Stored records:
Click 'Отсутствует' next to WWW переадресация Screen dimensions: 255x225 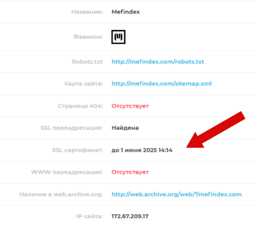click(x=130, y=172)
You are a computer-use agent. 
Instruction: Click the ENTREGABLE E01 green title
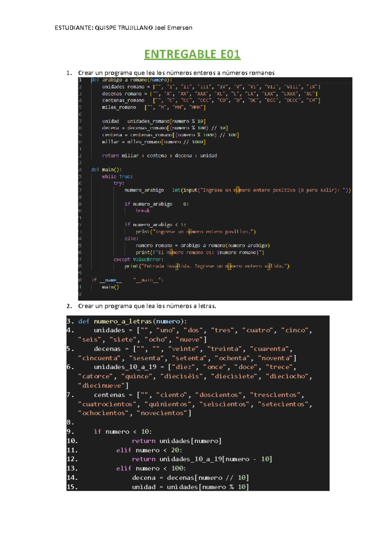pos(192,54)
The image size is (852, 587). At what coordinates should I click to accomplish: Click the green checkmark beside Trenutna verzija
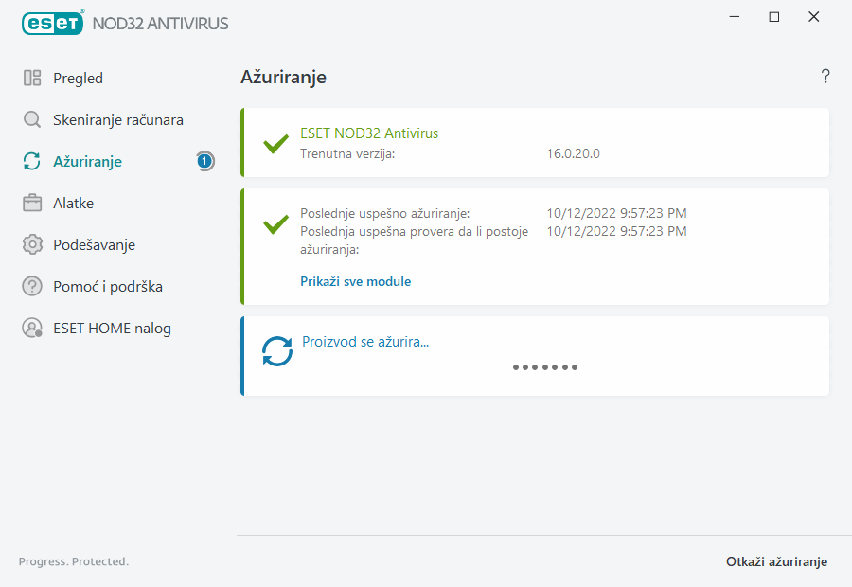(275, 144)
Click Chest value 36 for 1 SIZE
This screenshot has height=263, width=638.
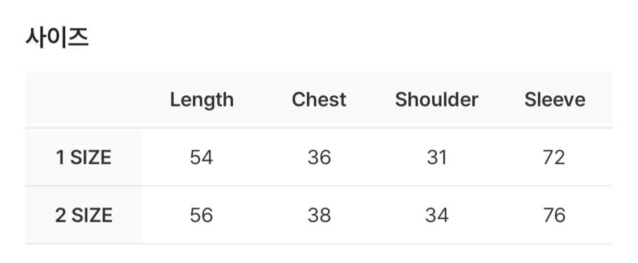point(319,158)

WHAT TO DO: Pick up at the line that holds "You are a computer-use agent." and restate each line, word for word, through the last line of the entries. Include both end lines but none of the pictures.

WORKED SOLUTION:
You are a computer-use agent. 
Instruction: Click the ENTREGABLE E01 green title
pos(192,54)
The image size is (852, 587). At what coordinates should I click to accomplish: Click the green checkmark beside Trenutna verzija
(275, 144)
Click Chest value 36 for 1 SIZE
This screenshot has height=263, width=638.
point(319,158)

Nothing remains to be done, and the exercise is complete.